Pivoting
- hopeandafuture
- Mar 3
- 3 min read
It's been over a year since I wrote my initial post, so I guess we all know how well 2024's journaling attempt went. Haha!
Unbelievably, I entirely forgot about this. Until I recently became overwhelmed and found myself increasingly impelled towards my ol' time-and-energy-sucking diversions in a vain effort to unplug from the fresh, new quasi-chaos. Vain because as we know, our problems and tasks don't miraculously disappear simply because our mind checks out. Instead, problems and tasks are just deferred. They're still waiting to be dealt with when I choose to plug back in or when the morning comes. Sometimes even bigger and more urgent. Of course, by then I also bring along with me a little fatigue or slothiness or guilt or shame, too, depending on my diversion of choice.
And boy oh boy, do I have a LOT demanding my attention! I am moving to another state this month. A state many states away. I've moved often, but it's been a while since I did a major one. The last was when I returned to the U.S. from Asia 15 years ago, and I've stayed in the same general area of the PNW ever since. I am 15 years older, about 10 years wiser, the children are adults, and my parents are enervating septuagenarians, to use a coupla fun words. The latter duo's circumstances are the driving force behind all this change, and we are moving to be close to them. Dad needs help getting Mom good care for her various afflictions that aren't going away. And he's not in great shape himself. Additional good reasons are that there's a shiny new professional challege waiting there for my husband, we will be nearer to his brother and family, and it will usher in a new era of new adventures for us in general!

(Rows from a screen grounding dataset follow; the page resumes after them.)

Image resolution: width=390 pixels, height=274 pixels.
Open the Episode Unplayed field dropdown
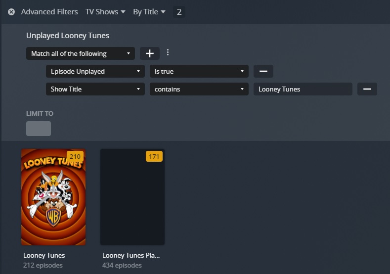coord(95,71)
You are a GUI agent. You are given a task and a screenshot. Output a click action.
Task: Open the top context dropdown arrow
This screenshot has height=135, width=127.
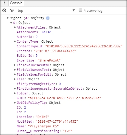(x=74, y=10)
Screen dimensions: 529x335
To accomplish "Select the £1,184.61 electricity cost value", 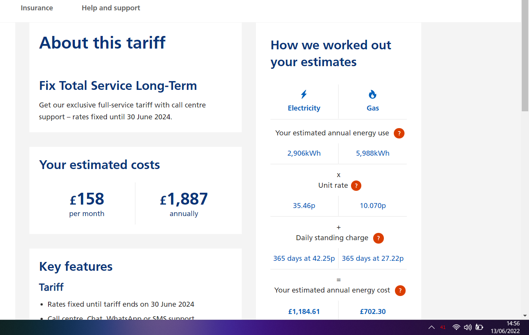I will [304, 311].
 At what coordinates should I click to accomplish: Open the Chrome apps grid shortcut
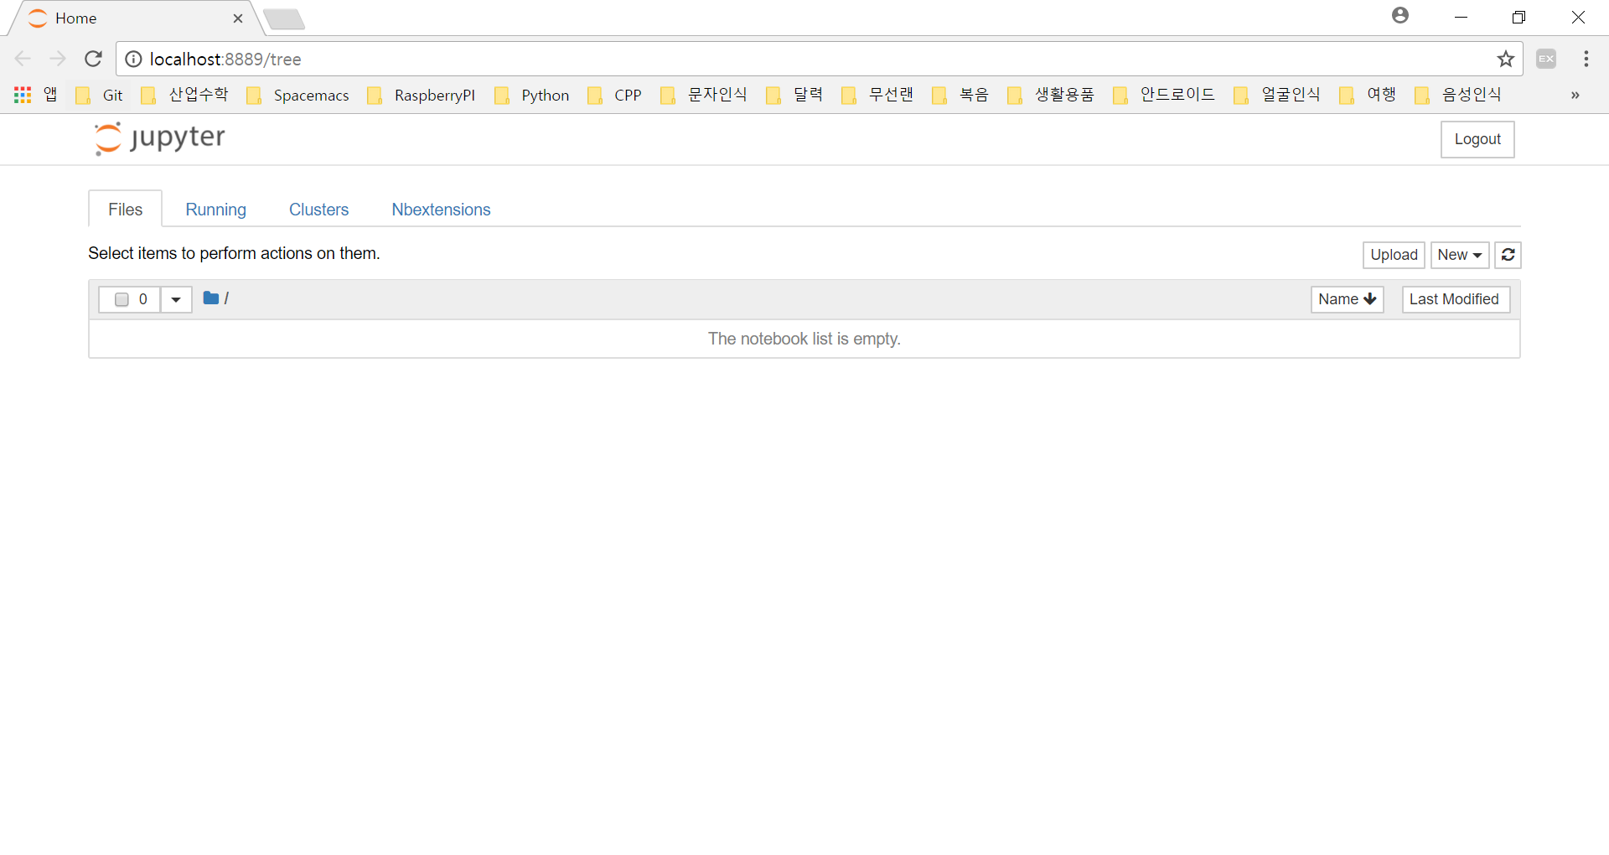[x=23, y=96]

I haven't required much of myself lately, and it will all require a lot more of me.
New role for my husband = new social requirements.

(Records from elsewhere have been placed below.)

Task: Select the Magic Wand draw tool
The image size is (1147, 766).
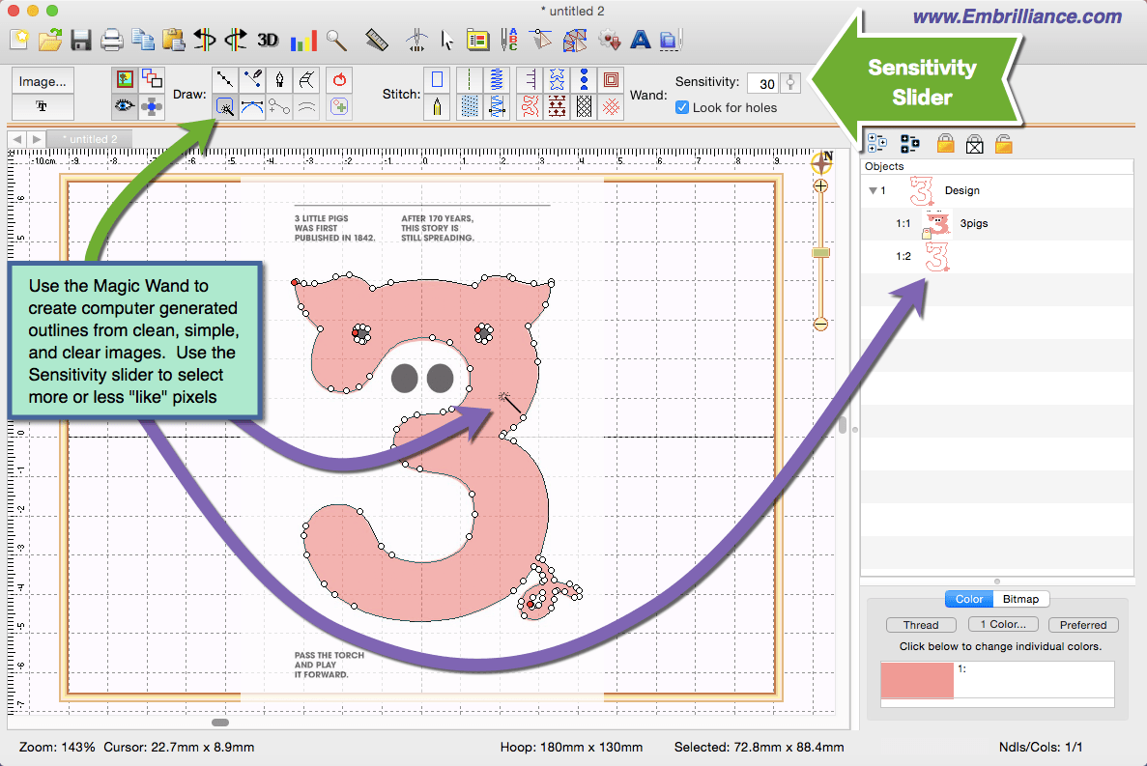Action: tap(225, 106)
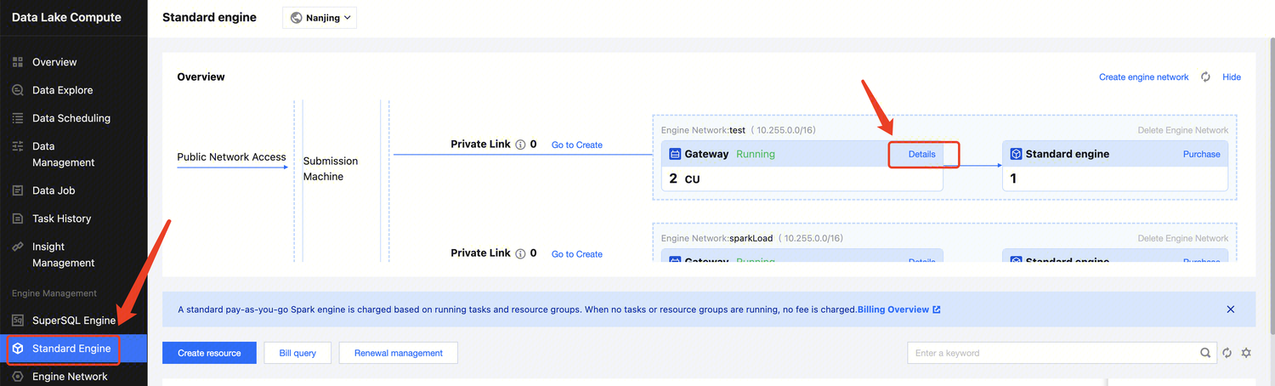The width and height of the screenshot is (1275, 386).
Task: Select SuperSQL Engine in sidebar
Action: [73, 321]
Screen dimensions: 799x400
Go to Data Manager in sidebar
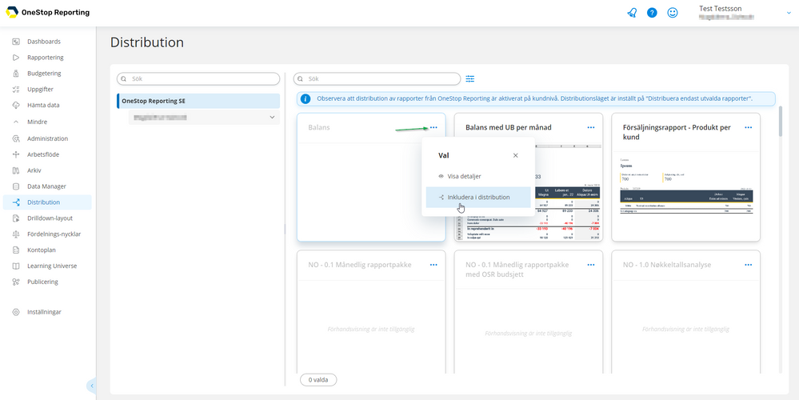click(47, 186)
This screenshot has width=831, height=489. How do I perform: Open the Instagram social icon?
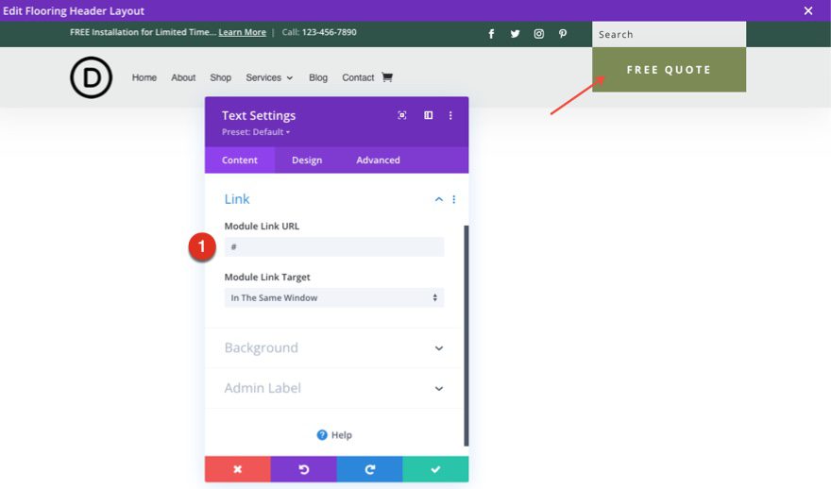click(x=538, y=34)
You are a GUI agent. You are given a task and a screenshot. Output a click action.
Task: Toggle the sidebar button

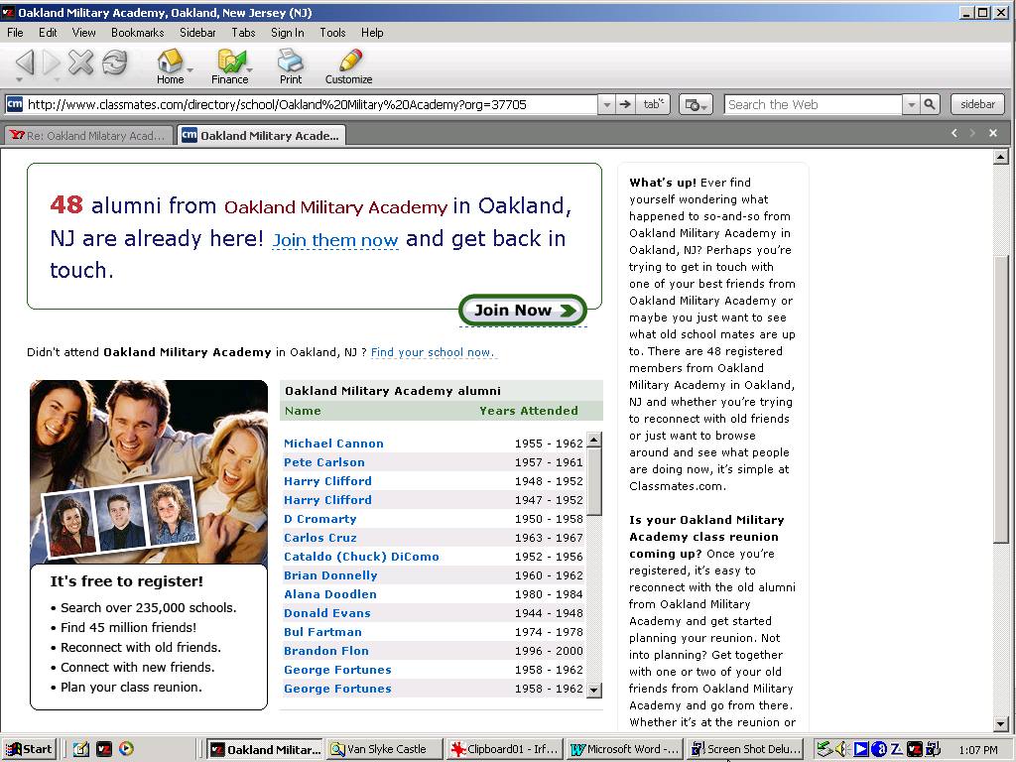pyautogui.click(x=977, y=104)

= (re)new(ed) insecurities.
Near to extended family = new special occasion obligations.
= new tests of patience with olders and youngers.
= new advocation responsibilities
Far from my adult kids = new sadnesses
= new anxieties
= new fears
A lot of new, which means some of the old must go. Among them, my old ways of (not) dealing with things. These are unacceptable options for me at this age and stage. At least, they should be.

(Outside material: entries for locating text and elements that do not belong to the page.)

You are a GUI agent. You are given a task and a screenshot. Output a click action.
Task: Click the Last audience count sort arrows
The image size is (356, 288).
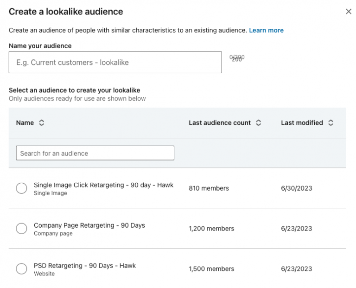pos(259,123)
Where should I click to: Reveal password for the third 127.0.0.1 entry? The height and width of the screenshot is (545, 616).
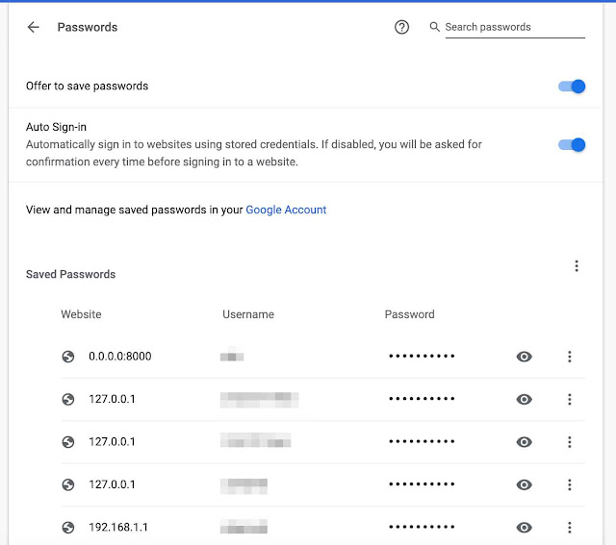[524, 484]
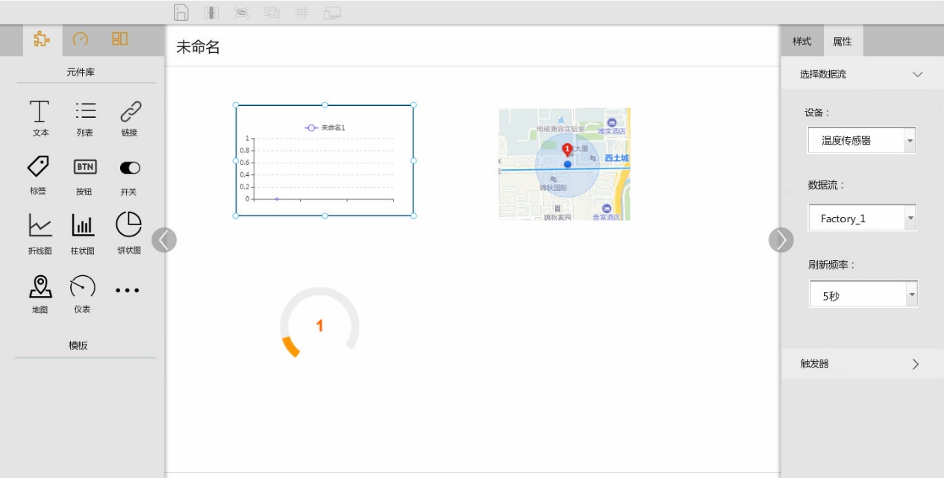Click the map widget on canvas
The height and width of the screenshot is (478, 944).
pyautogui.click(x=564, y=164)
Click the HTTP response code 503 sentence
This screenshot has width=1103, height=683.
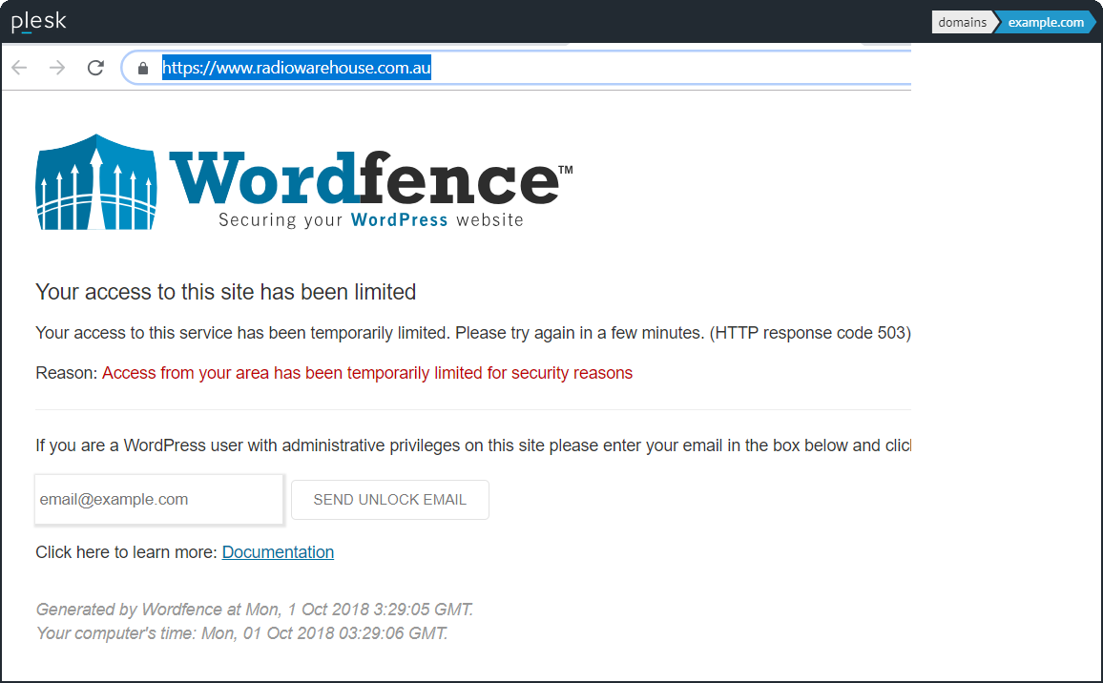[x=472, y=333]
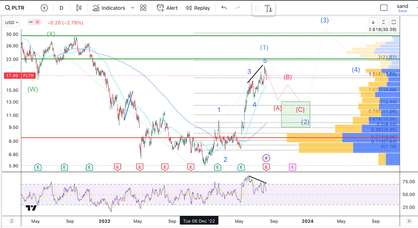Expand the Indicators chevron menu
Viewport: 418px width, 228px height.
pyautogui.click(x=132, y=8)
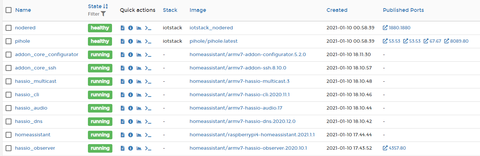Tick the select-all checkbox in header
Screen dimensions: 480x156
[x=9, y=10]
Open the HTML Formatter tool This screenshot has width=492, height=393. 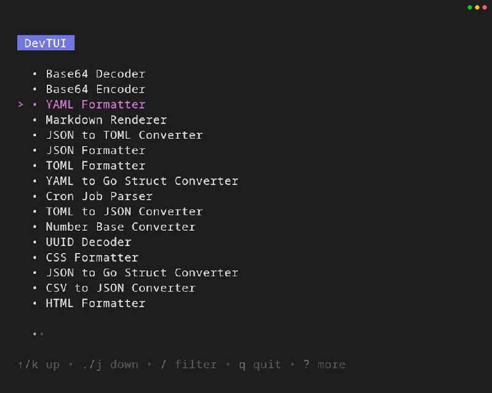pyautogui.click(x=95, y=303)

I want to face these things. I don't want to hide from these things, even though I want to hide from these things.
This is a pivotal time, and I wish to navigate the pivot point while facing forward. Not looking left and right for places to hide, or peeking over my shoulder longing after days that have already been lived.
"Concentrate" (concentrare in Italian, which I study) is my 2025 Word of the Year. I like the Italian because somehow it better reminds me of its Latin origin: com and centrum, meaning to bring or come to a common center.
So to help me better keep my concentration while pivoting, I am attempting to add a daily rhythm with The Pivot Year, a daily meditations guide by Brianna Wiest. I will keep my morning readings of Jesus Calling and Daily Stoic, and The Pivot Year will have a dedicated space on my afternoon calendar, on most days at 3:03pm - the time to remind me of the day I make this year-long commitment to me! This is also around the time of day I start plotting whether I will have a more healthy or less healthy evening, so it feels smart.
I want to embrace time, not waste time. I want to do this move well. With grace and joy and contentment.